After teaching for two years and participating in the portfolio assessment for four semesters, I came to understand that not knowing how to respond to student insights, particularly contained within reflective letters or essays, was a problem the entire program was facing. This problem was compounded by the fact that new teaching assistants were trained to understand reflection as a crucial part of the composition classroom, whereas part-time faculty who had been teaching in the department for 15-25 years had gone through training long before reflection was commonly discussed in the field. These groups had conflicting views of "reflection": the part-time faculty saw it as a document that introduced readers to the portfolio texts, which were most important for determining whether a student should pass ENG 101; many of the teaching assistants, however, viewed reflection as both a process and a product, and because of this understanding, the TAs had different expectations for reflective portfolio texts.

These different understandings guided the approaches that these instructors took in the classroom. Those who viewed reflection as a product assigned students to write a reflection--or, more commonly, a reflective introduction--at the end of the semester (which, as we know, is not productive for students). They often provided no written prompt, models, or sample texts. Instructors who viewed reflection as both process and product not only provided students with written prompts and examples of reflective texts at the end of the semester, they also incorporated it throughout by having students draft writer's memos (J Sommers), or respond to questions like those Yancey presents throughout her book, or participate in conferences scaffolded by questions prompting reflection. Thus, these instructors understood reflection to be a habit of mind that develops over time and through practice. Only after developing (or at least working toward) reflective dispositions could students produce a document called a "reflection."

However, working this view of reflection into our portfolio assessment documents proved to be troublesome.
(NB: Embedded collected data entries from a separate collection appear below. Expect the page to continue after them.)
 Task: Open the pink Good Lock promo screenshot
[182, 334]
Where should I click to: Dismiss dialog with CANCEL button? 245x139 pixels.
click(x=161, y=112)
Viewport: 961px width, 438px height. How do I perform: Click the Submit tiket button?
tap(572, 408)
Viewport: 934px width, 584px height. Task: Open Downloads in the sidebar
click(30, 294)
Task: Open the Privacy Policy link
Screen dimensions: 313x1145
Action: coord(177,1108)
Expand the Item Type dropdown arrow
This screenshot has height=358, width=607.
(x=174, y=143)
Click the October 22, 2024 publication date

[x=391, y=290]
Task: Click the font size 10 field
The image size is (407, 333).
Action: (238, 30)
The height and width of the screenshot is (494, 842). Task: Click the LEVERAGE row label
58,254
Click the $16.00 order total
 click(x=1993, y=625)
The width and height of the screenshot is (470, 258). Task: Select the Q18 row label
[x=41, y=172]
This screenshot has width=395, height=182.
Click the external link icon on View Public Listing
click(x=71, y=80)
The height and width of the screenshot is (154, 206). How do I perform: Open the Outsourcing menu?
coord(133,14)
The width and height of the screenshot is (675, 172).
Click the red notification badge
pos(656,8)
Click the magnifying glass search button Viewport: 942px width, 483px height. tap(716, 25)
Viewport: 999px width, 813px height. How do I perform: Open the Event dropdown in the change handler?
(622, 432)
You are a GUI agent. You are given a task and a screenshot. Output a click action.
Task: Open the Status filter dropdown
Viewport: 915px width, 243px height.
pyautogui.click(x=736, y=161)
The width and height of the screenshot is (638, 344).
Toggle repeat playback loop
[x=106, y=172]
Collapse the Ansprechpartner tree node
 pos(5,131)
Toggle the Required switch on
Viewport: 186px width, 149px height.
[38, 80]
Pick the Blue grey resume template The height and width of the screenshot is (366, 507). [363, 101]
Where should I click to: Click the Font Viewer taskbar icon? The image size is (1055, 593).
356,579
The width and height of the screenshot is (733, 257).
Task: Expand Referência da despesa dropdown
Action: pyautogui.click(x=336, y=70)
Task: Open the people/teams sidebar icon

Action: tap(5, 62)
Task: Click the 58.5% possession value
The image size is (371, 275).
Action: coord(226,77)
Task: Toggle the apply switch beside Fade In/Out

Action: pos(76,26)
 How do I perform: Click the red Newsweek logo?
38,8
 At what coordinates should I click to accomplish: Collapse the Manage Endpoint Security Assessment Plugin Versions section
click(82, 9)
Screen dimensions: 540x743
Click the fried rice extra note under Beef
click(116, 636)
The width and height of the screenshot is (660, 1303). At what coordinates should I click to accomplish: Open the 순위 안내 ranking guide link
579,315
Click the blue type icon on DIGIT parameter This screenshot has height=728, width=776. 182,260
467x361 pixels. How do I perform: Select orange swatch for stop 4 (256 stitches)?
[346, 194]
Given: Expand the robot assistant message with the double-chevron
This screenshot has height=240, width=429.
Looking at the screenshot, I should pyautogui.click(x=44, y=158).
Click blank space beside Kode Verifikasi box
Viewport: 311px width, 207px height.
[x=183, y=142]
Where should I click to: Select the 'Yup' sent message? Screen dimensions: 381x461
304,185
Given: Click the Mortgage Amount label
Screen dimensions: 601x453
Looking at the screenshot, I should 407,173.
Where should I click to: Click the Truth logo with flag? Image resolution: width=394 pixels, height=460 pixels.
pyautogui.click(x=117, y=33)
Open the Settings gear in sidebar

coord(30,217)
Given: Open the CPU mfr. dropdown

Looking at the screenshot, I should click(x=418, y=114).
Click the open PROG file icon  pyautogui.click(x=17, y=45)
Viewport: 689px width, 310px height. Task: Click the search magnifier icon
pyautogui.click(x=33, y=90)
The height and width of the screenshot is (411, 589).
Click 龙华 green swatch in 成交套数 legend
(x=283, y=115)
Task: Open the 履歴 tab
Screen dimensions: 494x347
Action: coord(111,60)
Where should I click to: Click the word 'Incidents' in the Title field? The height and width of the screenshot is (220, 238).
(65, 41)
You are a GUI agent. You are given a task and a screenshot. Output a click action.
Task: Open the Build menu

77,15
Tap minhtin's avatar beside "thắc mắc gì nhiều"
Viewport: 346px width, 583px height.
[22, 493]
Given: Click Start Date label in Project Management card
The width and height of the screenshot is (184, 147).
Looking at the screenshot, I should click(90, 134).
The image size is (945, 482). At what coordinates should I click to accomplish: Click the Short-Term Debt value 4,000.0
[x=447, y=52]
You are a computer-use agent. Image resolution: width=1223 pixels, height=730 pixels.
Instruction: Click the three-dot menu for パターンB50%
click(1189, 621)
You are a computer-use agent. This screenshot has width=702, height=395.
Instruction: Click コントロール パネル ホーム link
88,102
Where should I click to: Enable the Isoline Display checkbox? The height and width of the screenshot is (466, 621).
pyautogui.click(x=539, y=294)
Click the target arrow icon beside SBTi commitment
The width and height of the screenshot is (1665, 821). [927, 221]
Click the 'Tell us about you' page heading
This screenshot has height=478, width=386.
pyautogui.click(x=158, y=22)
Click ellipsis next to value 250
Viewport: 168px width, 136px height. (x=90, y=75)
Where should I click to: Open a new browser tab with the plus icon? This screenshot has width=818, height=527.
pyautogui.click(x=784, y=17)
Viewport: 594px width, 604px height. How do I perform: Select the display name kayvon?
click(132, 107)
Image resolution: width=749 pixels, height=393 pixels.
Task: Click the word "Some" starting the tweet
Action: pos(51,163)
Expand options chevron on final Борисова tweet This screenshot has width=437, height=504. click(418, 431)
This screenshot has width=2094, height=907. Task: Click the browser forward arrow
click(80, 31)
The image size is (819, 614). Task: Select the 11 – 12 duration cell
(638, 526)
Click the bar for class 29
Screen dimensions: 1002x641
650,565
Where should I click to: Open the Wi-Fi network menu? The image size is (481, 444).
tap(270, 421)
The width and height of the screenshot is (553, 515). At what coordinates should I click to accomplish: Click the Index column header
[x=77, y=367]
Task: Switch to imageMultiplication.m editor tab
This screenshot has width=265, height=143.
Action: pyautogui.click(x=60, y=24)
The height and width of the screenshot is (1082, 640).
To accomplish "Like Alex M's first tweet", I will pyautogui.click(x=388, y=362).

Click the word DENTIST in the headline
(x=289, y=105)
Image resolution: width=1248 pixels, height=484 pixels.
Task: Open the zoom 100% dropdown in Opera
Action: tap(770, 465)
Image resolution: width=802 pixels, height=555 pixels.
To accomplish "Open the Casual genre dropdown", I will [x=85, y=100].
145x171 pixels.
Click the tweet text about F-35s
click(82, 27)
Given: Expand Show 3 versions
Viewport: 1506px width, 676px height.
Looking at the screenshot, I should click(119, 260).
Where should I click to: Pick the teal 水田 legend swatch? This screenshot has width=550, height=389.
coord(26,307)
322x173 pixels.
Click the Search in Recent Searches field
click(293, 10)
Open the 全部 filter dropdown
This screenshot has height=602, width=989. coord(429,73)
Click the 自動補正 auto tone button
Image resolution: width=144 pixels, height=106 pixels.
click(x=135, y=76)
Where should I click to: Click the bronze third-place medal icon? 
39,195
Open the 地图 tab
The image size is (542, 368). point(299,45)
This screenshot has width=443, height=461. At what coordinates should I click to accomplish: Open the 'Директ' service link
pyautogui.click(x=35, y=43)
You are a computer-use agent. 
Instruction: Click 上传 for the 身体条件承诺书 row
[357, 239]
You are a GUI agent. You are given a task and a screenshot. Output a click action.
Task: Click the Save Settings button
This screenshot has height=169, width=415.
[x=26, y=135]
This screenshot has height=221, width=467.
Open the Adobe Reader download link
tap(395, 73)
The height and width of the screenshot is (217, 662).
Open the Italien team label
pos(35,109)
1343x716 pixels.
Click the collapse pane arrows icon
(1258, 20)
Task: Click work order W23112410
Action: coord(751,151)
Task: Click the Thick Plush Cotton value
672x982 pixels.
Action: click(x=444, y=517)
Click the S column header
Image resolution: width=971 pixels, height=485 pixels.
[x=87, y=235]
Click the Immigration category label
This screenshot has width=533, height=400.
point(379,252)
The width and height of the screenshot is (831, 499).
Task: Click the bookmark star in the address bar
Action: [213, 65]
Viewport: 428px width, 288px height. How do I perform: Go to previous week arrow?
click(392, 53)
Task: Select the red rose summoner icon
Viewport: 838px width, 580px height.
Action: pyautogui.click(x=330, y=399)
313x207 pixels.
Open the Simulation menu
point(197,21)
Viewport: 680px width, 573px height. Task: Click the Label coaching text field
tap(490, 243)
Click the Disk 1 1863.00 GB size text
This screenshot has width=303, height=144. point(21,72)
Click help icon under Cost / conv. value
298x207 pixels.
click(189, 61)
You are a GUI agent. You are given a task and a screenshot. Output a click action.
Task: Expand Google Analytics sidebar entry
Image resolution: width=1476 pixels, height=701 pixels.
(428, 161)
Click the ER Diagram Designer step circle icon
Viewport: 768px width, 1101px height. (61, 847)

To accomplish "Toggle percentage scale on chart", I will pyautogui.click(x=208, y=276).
The short version of the story is that we included a section on the portfolio assessment rubric specifically devoted to a "critical reflection" text, though this addition did not, of course, solve the problems we had with divergent understandings of reflection. It did, however, catalyze some important conversations about why reflection is important, why we ask students to do it, and how we might respond to it.

Since my work with reflection/portfolio assessment, I've come to understand reflection as being even more complex than a process and product. As I alluded to above, reflection seems related to student dispositions (e.g Wardle's work on problem-exploring vs answer-getting dispositions; Driscoll and Wells' work on dispositions and motivation; and Reiff and Bawarshi's work on boundary-guarders and -crossers), motivation (as Bransford et al. discuss 60-61), engagement (Yancey 14), and prior knowledge uptake (Robertson, Taczak, and Yancey; Rounsaville; Reiff and Bawarshi). This body of research, along with my personal experience in teaching reflection, leads me to believe that we can scaffold reflection, though I don't believe that there is necessarily one process that works for all students in all contexts. Given the complexity of factors influencing students' approaches to reflection, I believe we must take a more personal approach to scaffolding students' processes. For instance, if we are able to determine that students seem to be operating under an assemblage model of prior knowledge uptake, or that a student is boundary-guarding, it seems as though we could make targeted interventions into that student's composing processes. However, what I'm currently struggling with in this line of thought is the issue of reducing students to types, much like the portfolio assessment seemed to do (you're either reflective, or you're not). I'm hoping to work through this issue over the next six weeks.